=== What is asked ===
In all the records below, change each "GUI agent" to "desktop assistant" and leave everything else unaltered.
══════════════════════════════
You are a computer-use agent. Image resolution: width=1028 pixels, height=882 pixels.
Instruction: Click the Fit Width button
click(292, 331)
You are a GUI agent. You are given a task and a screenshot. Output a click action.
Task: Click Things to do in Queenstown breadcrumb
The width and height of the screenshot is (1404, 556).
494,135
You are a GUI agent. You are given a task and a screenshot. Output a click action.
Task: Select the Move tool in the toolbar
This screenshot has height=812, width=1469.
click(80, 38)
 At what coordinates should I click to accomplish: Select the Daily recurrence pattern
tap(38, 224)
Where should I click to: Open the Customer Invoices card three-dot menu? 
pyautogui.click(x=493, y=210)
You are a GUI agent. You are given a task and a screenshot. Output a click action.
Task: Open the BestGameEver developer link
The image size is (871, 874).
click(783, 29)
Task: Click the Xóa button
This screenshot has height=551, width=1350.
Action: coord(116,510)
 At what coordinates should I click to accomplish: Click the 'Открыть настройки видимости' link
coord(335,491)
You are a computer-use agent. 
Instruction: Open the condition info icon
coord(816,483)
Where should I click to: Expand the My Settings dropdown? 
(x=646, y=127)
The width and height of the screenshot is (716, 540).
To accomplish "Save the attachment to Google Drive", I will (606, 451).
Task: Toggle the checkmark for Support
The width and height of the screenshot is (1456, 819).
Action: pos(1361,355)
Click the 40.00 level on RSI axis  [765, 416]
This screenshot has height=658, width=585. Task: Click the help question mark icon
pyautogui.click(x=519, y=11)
══════════════════════════════
=== Correct result ===
You are a computer-use agent. Image resolution: width=1028 pixels, height=882 pixels.
Instruction: Click the Fit Width button
click(292, 331)
You are a desktop assistant. You are given a task and a screenshot. Output a click action.
Task: Click Things to do in Queenstown breadcrumb
The width and height of the screenshot is (1404, 556).
494,135
You are a desktop assistant. You are given a task and a screenshot. Output a click action.
Task: Select the Move tool in the toolbar
This screenshot has height=812, width=1469.
click(80, 38)
 At what coordinates should I click to accomplish: Select the Daily recurrence pattern
tap(38, 224)
Where should I click to: Open the Customer Invoices card three-dot menu? 
pyautogui.click(x=493, y=210)
You are a desktop assistant. You are given a task and a screenshot. Output a click action.
Task: Open the BestGameEver developer link
The image size is (871, 874).
click(783, 29)
Task: Click the Xóa button
This screenshot has height=551, width=1350.
Action: coord(116,510)
 At what coordinates should I click to accomplish: Click the 'Открыть настройки видимости' link
coord(335,491)
You are a computer-use agent. 
Instruction: Open the condition info icon
coord(816,483)
Where should I click to: Expand the My Settings dropdown? 
(x=646, y=127)
The width and height of the screenshot is (716, 540).
To accomplish "Save the attachment to Google Drive", I will (606, 451).
Task: Toggle the checkmark for Support
The width and height of the screenshot is (1456, 819).
Action: pos(1361,355)
Click the 40.00 level on RSI axis  [765, 416]
This screenshot has height=658, width=585. Task: Click the help question mark icon
pyautogui.click(x=519, y=11)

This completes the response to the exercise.